◆ Page excerpt
Before coming to the Universal Church my life was miserable. I am depressed, had suicidal thoughts and was a victim of evil forces. I used to be a very rebellious and impatient person.
Me and my family members had a health problem in the blood and would always be sick. Because of this health issue, I would always see doctors in different fields of specialization even faith healers. The hospital was my second home but staying there didn’t make my condition better; I wasn’t healed instead my health deteriorated. Half of my body was paralyzed and I was having heavy menstruation for 2 months though I'm not certain if it indeed is my cycle or I was bleeding.
Sometimes, my mind would black out and I would not even remember what had happened. I can't swallow food and any medicine and this made my body weak. Because of these problems, I lost the will and the hope to live longer so I tried to kill myself to end my agony because I can't bear the pain of suffering anymore.
At that time, a friend of mine invited me to attend the Anointing Oil event back in 2017. I said yes to her even though I was hesitant because my body was too weak. So I thought "how could I go like this?” But I made up my mind and went ahead because I want my healing, I was even able to walk from my place to the church. During the service, the pastor asked the people who are sick to step forward. I went in front and he anointed me with the Anointing oil and made a prayer for us. After the prayer, I felt relieved and my bleeding stopped immediately. Because of this, I decided to continue attending the services.
I learned a lot of things most especially about faith through the services. I listened to what the servant of God is saying and practiced what I've heard in my life. I started to honor God through my offerings and be faithful in my tithes. I learned about sacrifices and the importance of being humble. I learned to forgive those people who have hurt me even though it wasn't easy. I did it because I wanted to please God. These things were not taught by my parents nor in school or in the university I went to. I acquired these learning's from the church and because of my obedience, blessings started to unfold in my life.
Today, I am totally healed and I am no longer dependent on any kind of medicine. I’m free from depression and I don't have suicidal thoughts anymore. I have peace and happiness inside of me, and I can sleep well at night which is a great blessing.
My strength comes from the Holy Spirit, my vitamins are the Words of God and my daily medicine is my faith.

◆ Your assignment
Summarize the healing testimony above in two sentences.

◆ Entries supplied

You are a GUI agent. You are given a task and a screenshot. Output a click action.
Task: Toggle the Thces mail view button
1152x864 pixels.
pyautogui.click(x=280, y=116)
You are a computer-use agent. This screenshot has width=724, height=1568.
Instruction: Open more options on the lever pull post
==
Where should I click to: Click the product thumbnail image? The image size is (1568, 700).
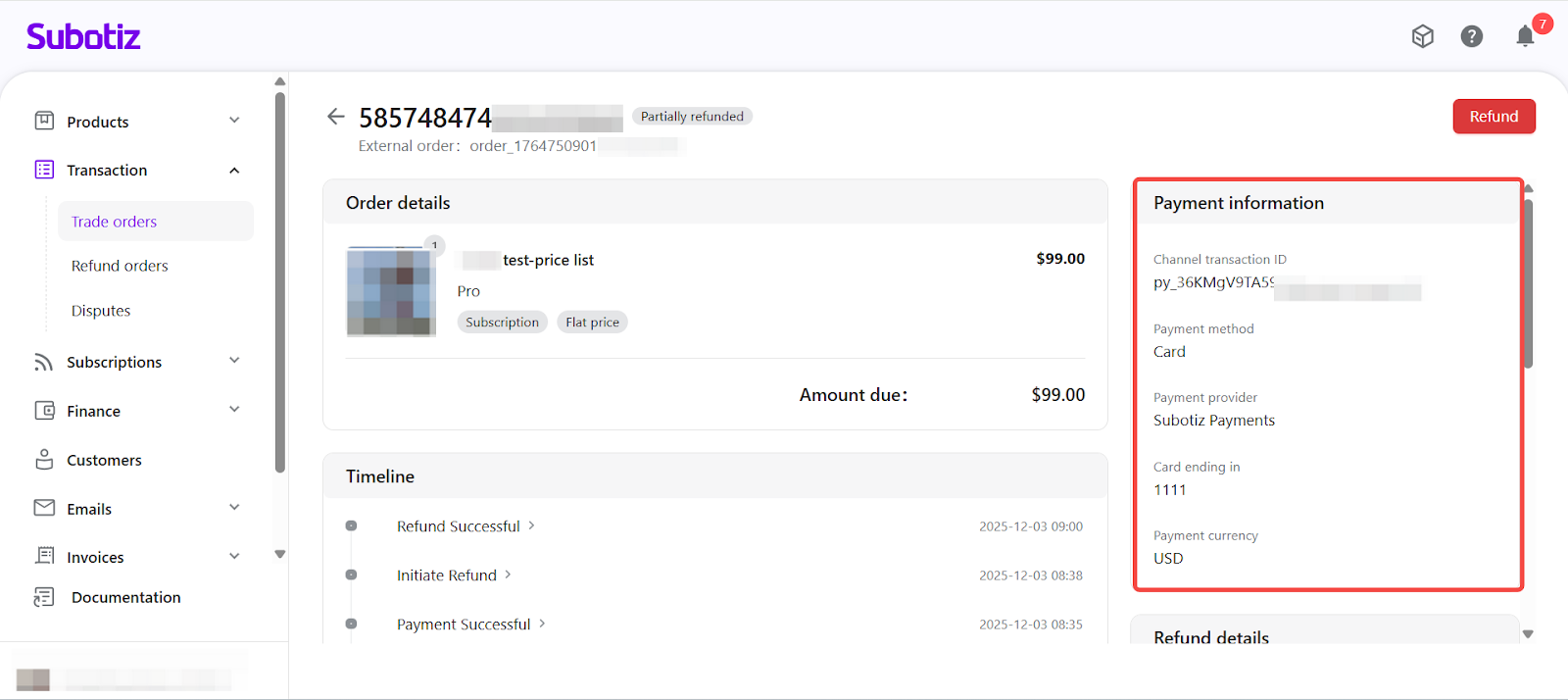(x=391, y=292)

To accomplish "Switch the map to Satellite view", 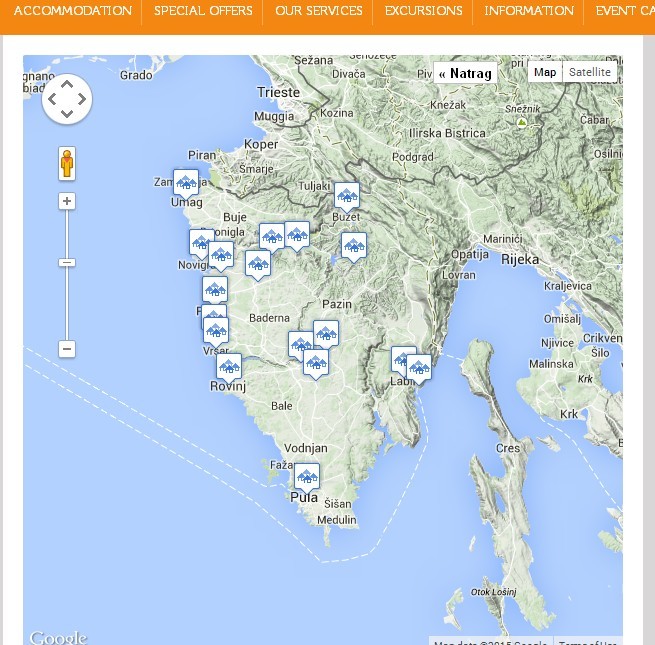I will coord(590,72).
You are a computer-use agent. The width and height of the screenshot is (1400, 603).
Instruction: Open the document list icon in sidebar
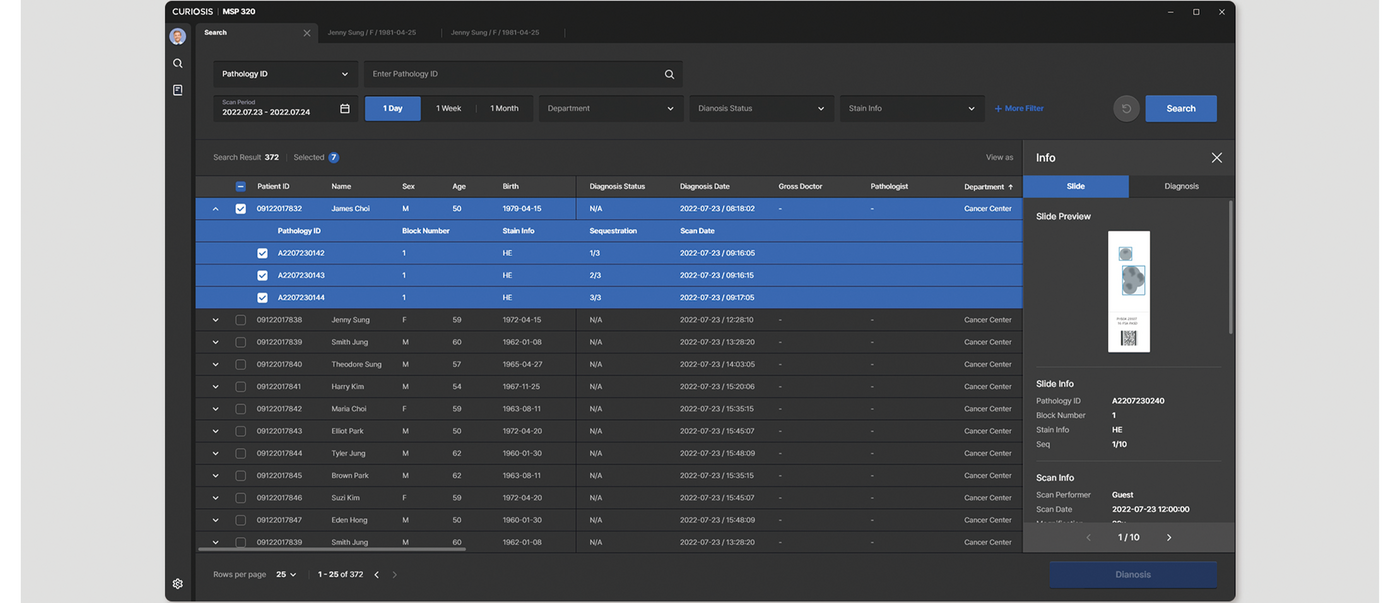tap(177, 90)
* * *
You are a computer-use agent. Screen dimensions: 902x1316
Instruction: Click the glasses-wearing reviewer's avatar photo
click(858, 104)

◆ Answer space
The writer describes a past of depression, suicidal thoughts, and a blood-related illness with partial paralysis and two months of heavy bleeding that hospital stays and many doctors did not improve, which led to a suicide attempt. After the writer was anointed and prayed for at an Anointing Oil event in 2017, the bleeding stopped immediately, and through continued attendance and practicing what the services taught, the writer now reports being totally healed, free of medicine and depression, and at peace.